-- Start of Entries supplied --

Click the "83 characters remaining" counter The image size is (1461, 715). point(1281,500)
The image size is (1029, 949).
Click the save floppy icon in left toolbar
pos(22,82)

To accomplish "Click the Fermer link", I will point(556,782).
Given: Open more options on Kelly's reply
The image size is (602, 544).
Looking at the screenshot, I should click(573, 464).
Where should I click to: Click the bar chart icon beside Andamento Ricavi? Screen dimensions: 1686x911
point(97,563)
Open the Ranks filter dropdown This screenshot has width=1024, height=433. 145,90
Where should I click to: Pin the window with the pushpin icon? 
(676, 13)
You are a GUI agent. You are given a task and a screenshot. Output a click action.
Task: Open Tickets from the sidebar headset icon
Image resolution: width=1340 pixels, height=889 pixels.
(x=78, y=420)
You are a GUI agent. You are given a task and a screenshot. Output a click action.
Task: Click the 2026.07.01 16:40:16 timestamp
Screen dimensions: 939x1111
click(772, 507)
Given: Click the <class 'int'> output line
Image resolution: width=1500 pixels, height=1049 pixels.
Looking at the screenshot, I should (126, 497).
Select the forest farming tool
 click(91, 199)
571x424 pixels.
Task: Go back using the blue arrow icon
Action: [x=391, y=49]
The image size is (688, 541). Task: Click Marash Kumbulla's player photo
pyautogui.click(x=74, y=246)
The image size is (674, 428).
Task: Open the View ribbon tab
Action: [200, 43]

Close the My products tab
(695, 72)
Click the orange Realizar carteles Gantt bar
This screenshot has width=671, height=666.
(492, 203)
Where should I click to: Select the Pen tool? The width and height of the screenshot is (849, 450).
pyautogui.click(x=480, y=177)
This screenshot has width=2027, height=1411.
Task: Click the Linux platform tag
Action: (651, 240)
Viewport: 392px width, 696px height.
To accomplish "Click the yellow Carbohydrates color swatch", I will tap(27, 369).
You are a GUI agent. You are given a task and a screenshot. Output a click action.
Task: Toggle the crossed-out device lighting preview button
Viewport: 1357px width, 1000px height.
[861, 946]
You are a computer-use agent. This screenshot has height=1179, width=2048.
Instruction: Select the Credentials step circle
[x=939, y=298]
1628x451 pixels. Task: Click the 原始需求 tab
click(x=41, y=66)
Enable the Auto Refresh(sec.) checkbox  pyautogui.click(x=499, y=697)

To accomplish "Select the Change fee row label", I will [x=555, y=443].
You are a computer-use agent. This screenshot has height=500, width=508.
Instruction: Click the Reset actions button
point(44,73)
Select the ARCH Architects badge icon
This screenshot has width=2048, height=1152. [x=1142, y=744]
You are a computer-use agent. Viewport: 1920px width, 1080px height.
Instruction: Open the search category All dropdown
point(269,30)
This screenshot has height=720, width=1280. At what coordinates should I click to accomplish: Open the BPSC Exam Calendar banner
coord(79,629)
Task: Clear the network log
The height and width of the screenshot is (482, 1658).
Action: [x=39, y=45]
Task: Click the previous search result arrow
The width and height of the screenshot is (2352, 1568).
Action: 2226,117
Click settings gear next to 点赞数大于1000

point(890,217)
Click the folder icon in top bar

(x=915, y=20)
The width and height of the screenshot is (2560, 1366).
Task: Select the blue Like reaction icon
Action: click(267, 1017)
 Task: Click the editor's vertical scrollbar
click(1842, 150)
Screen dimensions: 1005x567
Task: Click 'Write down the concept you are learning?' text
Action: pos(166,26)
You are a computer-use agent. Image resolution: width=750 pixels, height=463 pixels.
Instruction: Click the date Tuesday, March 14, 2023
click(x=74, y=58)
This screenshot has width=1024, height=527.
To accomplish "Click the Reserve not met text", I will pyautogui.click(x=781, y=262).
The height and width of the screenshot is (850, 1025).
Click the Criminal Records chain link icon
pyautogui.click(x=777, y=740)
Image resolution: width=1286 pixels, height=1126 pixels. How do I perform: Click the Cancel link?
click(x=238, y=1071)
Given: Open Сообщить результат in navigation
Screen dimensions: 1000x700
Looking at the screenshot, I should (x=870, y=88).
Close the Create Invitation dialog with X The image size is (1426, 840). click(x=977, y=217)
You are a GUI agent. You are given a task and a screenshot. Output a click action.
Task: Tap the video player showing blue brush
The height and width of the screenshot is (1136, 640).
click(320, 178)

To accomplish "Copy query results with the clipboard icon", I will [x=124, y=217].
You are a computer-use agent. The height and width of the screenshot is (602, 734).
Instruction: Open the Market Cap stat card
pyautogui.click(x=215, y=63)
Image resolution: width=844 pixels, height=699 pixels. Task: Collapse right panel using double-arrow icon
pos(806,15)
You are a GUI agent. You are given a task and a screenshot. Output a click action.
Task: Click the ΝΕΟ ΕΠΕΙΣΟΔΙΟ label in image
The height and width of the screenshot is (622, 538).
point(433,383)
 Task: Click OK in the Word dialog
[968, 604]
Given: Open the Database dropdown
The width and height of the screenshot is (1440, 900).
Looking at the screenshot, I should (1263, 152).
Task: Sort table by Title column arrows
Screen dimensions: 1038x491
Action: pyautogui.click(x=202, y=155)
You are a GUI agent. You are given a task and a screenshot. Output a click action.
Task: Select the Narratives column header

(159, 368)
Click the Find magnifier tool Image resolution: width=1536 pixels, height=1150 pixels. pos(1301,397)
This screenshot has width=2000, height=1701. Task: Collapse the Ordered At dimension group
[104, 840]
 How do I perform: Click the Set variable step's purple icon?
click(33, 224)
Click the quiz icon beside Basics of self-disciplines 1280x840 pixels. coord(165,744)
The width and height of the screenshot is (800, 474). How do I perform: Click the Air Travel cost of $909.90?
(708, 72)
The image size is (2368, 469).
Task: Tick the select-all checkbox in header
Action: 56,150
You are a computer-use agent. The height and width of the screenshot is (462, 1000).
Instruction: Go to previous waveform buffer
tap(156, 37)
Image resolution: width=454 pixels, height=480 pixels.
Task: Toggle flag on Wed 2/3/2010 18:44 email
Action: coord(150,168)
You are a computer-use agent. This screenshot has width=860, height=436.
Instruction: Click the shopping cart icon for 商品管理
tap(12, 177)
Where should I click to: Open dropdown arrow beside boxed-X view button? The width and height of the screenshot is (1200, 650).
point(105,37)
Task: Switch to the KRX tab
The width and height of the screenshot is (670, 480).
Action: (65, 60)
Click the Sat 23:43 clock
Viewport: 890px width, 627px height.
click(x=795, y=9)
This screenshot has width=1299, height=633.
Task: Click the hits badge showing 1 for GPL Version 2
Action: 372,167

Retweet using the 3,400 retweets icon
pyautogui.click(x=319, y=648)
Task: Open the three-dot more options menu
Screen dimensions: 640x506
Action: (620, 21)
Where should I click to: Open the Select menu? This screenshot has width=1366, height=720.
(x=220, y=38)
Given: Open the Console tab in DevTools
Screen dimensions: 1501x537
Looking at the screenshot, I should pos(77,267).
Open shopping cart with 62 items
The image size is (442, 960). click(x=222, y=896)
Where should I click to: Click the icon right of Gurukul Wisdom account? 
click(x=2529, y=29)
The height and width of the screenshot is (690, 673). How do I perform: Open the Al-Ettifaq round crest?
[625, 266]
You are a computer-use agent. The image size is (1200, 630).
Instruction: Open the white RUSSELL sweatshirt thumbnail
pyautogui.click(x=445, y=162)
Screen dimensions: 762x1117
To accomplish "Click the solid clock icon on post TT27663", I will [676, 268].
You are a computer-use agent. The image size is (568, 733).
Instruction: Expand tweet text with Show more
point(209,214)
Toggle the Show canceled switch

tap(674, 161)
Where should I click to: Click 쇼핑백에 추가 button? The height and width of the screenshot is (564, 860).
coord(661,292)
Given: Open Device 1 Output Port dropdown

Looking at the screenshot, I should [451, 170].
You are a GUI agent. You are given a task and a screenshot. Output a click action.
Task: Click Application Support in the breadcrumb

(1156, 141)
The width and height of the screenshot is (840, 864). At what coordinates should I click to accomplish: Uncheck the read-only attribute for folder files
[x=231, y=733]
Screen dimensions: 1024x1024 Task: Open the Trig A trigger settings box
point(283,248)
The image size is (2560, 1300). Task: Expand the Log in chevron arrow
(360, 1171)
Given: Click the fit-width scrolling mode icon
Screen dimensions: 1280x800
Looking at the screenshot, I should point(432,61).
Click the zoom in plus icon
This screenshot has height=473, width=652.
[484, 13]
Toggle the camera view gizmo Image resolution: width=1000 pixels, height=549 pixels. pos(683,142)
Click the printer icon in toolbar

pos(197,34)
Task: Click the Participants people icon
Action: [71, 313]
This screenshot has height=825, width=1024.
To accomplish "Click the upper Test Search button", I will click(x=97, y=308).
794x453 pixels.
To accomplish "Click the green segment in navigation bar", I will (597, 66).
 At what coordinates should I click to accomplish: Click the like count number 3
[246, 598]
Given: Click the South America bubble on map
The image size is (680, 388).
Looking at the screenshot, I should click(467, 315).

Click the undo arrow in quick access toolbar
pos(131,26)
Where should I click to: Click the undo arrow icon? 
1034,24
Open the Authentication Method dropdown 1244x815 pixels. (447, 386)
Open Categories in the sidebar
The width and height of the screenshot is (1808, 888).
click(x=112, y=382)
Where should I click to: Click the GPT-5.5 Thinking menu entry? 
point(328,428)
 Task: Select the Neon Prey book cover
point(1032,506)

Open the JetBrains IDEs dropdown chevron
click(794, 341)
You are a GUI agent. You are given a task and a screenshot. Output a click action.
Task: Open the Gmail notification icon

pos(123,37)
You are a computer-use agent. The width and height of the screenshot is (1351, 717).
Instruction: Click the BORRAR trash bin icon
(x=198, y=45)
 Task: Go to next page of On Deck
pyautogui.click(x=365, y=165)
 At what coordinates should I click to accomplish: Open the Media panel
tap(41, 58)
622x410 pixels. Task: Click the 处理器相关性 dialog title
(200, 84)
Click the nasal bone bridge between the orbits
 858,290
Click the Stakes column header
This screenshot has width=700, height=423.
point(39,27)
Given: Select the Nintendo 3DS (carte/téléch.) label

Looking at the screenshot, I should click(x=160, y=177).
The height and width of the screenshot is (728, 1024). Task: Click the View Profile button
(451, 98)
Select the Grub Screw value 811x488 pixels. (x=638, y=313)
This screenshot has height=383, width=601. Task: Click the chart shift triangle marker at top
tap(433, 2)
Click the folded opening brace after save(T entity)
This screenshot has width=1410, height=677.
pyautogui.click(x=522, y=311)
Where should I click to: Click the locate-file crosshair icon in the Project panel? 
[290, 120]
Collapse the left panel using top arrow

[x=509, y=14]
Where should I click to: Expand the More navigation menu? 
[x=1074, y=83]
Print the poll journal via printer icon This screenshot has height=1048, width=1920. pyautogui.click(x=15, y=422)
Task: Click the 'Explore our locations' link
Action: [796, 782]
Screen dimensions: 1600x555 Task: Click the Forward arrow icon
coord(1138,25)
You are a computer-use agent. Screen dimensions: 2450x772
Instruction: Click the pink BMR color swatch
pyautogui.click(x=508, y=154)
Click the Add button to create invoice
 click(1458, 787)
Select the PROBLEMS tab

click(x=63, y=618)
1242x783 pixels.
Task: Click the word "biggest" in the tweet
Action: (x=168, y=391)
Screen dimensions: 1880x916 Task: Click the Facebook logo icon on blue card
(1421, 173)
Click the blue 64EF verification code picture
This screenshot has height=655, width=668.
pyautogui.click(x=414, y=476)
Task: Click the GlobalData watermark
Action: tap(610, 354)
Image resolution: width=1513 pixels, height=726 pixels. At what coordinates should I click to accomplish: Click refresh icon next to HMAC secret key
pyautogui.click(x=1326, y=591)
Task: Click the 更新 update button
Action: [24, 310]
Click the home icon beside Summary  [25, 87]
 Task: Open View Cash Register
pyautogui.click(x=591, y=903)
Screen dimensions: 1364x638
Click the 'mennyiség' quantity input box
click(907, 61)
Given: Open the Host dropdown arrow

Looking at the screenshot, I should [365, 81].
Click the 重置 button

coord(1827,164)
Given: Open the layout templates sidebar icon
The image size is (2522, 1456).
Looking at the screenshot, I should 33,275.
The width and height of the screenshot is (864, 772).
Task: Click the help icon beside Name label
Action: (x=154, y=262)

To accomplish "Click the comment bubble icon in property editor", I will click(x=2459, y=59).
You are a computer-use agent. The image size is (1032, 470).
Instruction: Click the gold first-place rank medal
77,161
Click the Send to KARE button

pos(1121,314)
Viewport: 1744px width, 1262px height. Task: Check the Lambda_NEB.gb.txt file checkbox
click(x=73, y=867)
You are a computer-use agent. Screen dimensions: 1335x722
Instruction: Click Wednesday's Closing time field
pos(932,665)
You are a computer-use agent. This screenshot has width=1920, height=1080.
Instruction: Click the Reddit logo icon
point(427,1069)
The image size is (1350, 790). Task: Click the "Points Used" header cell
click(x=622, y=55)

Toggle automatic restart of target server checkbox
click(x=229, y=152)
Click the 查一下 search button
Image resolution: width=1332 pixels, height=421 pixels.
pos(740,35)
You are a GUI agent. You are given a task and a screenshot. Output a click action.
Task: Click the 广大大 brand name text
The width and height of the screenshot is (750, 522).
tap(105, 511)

-- End of Entries supplied --

Rewrite the entries from the line with "Click the nasal" to the line with "pyautogui.click(x=508, y=154)", swapping "Forward" for "Back" and leaving everything else as it is.

Response to the exercise:
Click the nasal bone bridge between the orbits
 858,290
Click the Stakes column header
This screenshot has width=700, height=423.
point(39,27)
Given: Select the Nintendo 3DS (carte/téléch.) label

Looking at the screenshot, I should click(x=160, y=177).
The height and width of the screenshot is (728, 1024). Task: Click the View Profile button
(451, 98)
Select the Grub Screw value 811x488 pixels. (x=638, y=313)
This screenshot has height=383, width=601. Task: Click the chart shift triangle marker at top
tap(433, 2)
Click the folded opening brace after save(T entity)
This screenshot has width=1410, height=677.
pyautogui.click(x=522, y=311)
Where should I click to: Click the locate-file crosshair icon in the Project panel? 
[290, 120]
Collapse the left panel using top arrow

[x=509, y=14]
Where should I click to: Expand the More navigation menu? 
[x=1074, y=83]
Print the poll journal via printer icon This screenshot has height=1048, width=1920. pyautogui.click(x=15, y=422)
Task: Click the 'Explore our locations' link
Action: [796, 782]
Screen dimensions: 1600x555 Task: Click the Back arrow icon
coord(1138,25)
You are a computer-use agent. Screen dimensions: 2450x772
Instruction: Click the pink BMR color swatch
pyautogui.click(x=508, y=154)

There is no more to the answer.